## Task to carry out
Select from the records below every line that has the word "computer" in it.

Supplied information Block Start

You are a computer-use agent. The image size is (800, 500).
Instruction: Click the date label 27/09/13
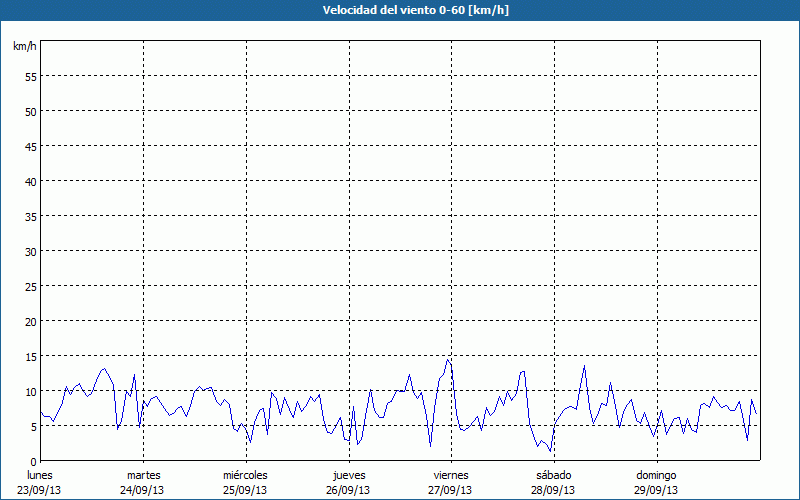tap(451, 490)
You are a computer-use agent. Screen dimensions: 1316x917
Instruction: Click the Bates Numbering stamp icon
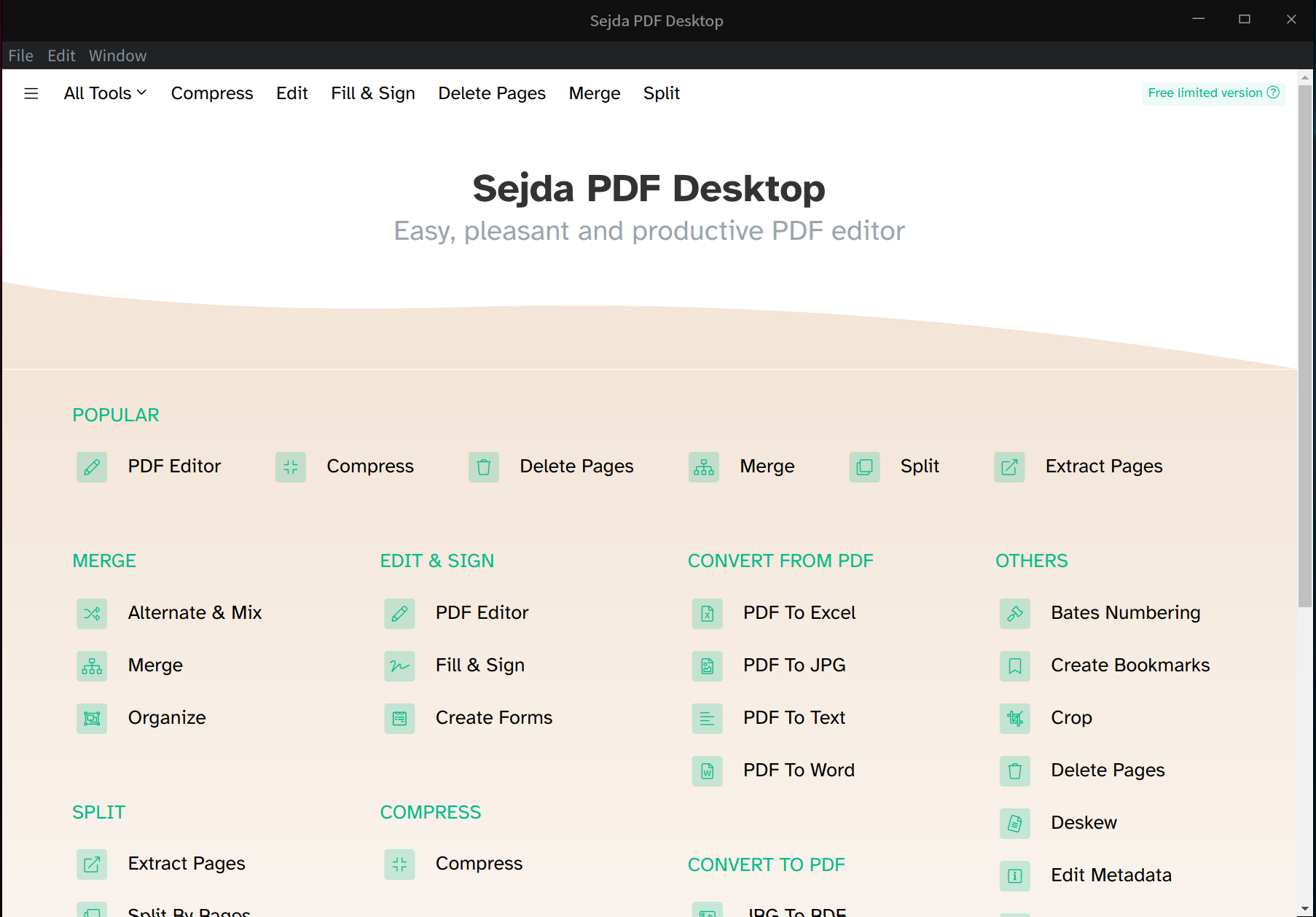(x=1014, y=614)
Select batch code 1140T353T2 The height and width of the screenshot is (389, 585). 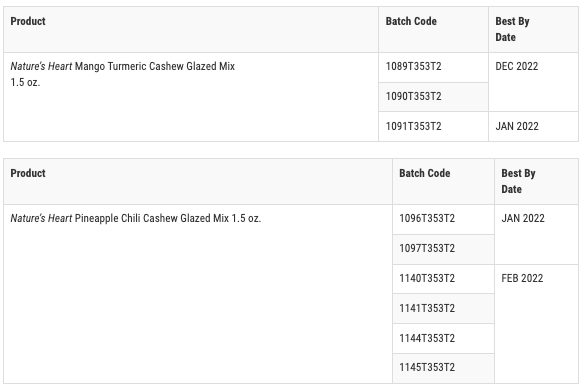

Supplied information Block End

## The answer
You are a computer-use agent. The image size is (800, 500).
You are a computer-use agent. Screen dimensions: 1316x917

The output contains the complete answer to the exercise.